In this series of instructions, you'll be building an entire toolchain to compile applications to run on the Synergistic Processing Elements (SPEs) of the Cell Broadband Engine Processor. However, we don't want the gcc that we build to overwrite your currently-installed gcc.

There are two approaches to providing separate toolchains on one machine: by using a different install path, or giving the programs a prefix, to distinguish them from other tools on your system.

If you've built other open source applications in the past, you're probably already familiar with the --prefix= argument to a package's configure script, used to set the base install path of the package. By specifying something like --prefix=/usr/local/spu, we can install all of the toolchain's files within the /usr/local/spu/ path, so your new gcc will be installed at /usr/local/spu/bin/gcc, and won't conflict with your existing gcc, which is (most likely) at /usr/bin/gcc.

However, in this example we won't be setting the prefix, so we end up with the default of /usr/local. To prevent overwriting any existing toolchain already installed in this path, we use the --program-prefix=spu- setting, which adds a fixed prefix (spu-) to all of the programs installed. For example, the compiler we build will end up in /usr/local/bin/spu-gcc, and the linker will end up in /usr/local/bin/spu-ld.
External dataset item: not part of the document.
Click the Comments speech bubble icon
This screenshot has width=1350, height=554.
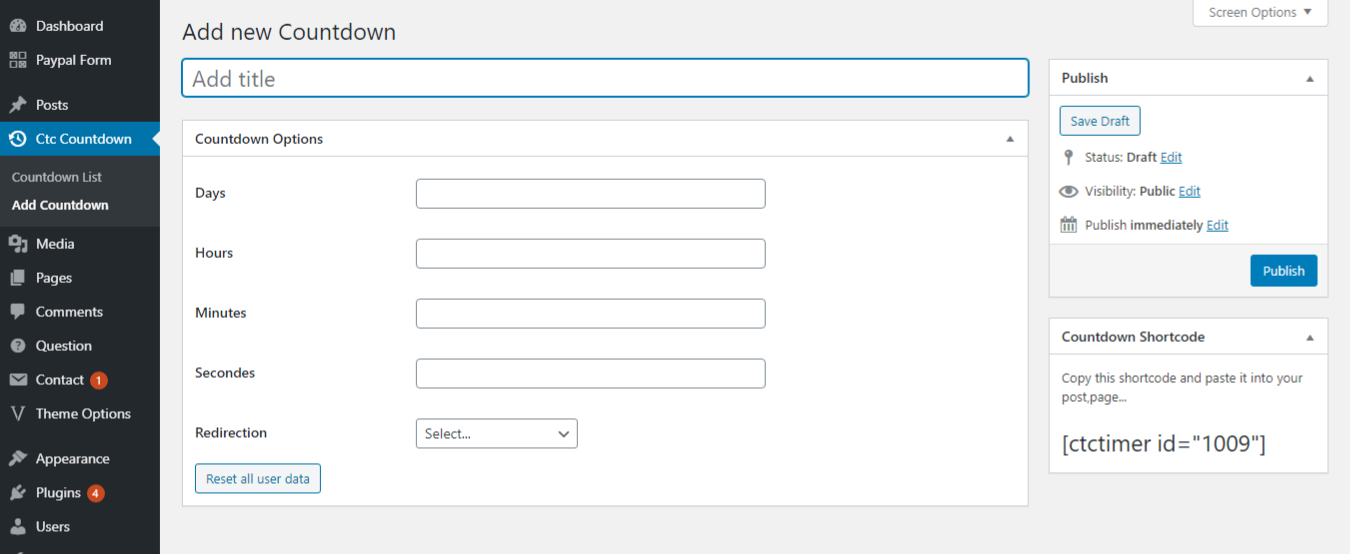click(18, 312)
This prefix is used for all of the utilities installed.

If you'd like to install your toolchain to somewhere other than /usr/local, just add a suitable --prefix= argument to the invocation of configure in the code listings below.


Download binutils-2.18.tar.gz from any GNU mirror (eg. ftp://ftp.gnu.org/pub/gnu/binutils/binutils-2.18.tar.gz)

[jk@pokey ~]$ wget ftp://ftp.gnu.org/pub/gnu/binutils/binutils-2.18.tar.gz
[jk@pokey ~]$ tar zxvf binutils-2.18.tar.gz
[jk@pokey ~]$ mkdir build/binutils
[jk@pokey ~]$ cd build/binutils
[jk@pokey binutils]$ ../../binutils-2.18/configure --disable-werror \
	     --program-prefix=spu- --target=spu-elf
[jk@pokey binutils]$ make
[jk@pokey binutils]$ sudo make install
[jk@pokey binutils]$ cd ../..

Now you should have a working bintuils installed. To do a quick test, we can try assembling a SPU object:

[jk@pokey ~]$ echo 'frest 0,1' | spu-as -

- this should complete with no error messages.


Building gcc is a little trickier - the SPU target isn't upstream yet, so we need to grab the sources from the SDK3.0 release. To generate a gcc source tree from the spu-gcc RPM:

[jk@pokey ~]$ wget http://www.bsc.es/projects/deepcomputing/linuxoncell/cellsimulator/sdk3.0/SRPMS/spu-gcc-4.1.1-107.src.rpm
[jk@pokey ~]$ mkdir tmp
[jk@pokey ~]$ cd tmp
[jk@pokey tmp]$ rpm2cpio ../spu-gcc-4.1.1-107.src.rpm | cpio -i -v
[jk@pokey tmp]$ tar jxvf gcc-r886.tar.bz2
[jk@pokey tmp]$ cat common-sysroot.diff no-timode.diff | patch -p0
[jk@pokey tmp]$ mv toolchain/gcc ../gcc-4.1.1
[jk@pokey ~]$ cd ..
[jk@pokey ~]$ rm -rf tmp

Then we can do the usual configure/make/make install:

[jk@pokey ~]$ mkdir build/gcc
[jk@pokey ~]$ cd build/gcc
[jk@pokey gcc]$ ../../gcc-4.1.1/configure --disable-threads --disable-checking \
	     --with-system-zlib --enable-languages=c --disable-libssp \
	     --program-prefix=spu- --target=spu \
	     --with-as=/usr/local/bin/spu-as \
[jk@pokey gcc]$ make
[jk@pokey gcc]$ sudo make install
[jk@pokey gcc]$ cd ../..

If you use a different --prefix= option, remember to change the --with-as and --with-ld options to the full paths of the spu-as and spu-ld programs installed in the binutils step.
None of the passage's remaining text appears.